Brent Wallis (IS) brent at wallis.id.au
Wed Jul 7 14:08:01 UTC 2004


Hi All,

You know, if one was to try and describe the nature of an "event" that would seriosly affect our MS friends business, this current IE problem comes very close.

The realities are:

- A significant portion of their own and ISV software relies on the little "breaks/shortcuts" in protocols that are causing grief at the moment.

- The MS "patch" released on the weekend was just a change to browser security settings no ACTUAL patch to address the issue.

- Applying the "patch" or for that matter changing the security settings "breaks" a hell of a lot of "function" in the IE/IIS intergated software space.

- It "seems" that the required fixes will break all those little shortcuts they took with 3rd party apps. 

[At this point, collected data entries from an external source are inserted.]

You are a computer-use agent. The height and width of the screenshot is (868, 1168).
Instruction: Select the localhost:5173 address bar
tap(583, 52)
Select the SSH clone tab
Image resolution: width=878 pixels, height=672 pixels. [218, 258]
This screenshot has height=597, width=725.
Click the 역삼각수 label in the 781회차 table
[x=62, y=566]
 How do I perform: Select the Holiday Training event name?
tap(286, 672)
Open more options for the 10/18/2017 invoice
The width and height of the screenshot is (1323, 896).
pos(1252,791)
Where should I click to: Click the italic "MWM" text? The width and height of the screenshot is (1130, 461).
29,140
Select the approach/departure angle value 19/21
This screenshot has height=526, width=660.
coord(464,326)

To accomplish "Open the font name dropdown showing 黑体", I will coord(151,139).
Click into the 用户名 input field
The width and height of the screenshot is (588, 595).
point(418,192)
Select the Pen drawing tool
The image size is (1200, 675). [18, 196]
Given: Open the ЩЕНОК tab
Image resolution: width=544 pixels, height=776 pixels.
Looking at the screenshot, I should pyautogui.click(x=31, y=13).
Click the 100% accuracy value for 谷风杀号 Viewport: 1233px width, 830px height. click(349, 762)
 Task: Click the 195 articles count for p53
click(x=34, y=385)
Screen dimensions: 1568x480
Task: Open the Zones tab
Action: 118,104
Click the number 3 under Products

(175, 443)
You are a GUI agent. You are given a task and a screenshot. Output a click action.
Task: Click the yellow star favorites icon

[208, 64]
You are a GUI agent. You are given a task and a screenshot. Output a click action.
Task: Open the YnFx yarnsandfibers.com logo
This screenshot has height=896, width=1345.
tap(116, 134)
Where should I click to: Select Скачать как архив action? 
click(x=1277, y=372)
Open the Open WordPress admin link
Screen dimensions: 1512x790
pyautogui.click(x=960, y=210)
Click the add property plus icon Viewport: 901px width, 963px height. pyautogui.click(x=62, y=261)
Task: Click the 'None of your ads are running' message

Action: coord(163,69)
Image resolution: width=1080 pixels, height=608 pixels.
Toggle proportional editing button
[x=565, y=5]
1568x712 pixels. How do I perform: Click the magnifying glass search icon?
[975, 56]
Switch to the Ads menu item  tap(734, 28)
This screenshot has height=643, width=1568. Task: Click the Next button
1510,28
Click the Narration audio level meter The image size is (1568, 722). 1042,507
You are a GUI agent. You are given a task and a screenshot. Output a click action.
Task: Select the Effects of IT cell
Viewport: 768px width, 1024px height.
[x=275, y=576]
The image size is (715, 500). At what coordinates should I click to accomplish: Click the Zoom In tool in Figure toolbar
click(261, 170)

A classic catch 22. At the moment, the exploit is not malicious, but if it were
I could go so far as to say that based on experiences the last few days, that a significant portion of the business community whose sole IT vendor is MS could suffer some very dramatic and extremely difficult to solve problems.

Believe it or not, I truly wish the MS boys would hurry up and get their act together because an IT sector that suddenly and unexpectedly loses the ability to use MS software because of a catch 22 like this would affect us ALL in very bad ways....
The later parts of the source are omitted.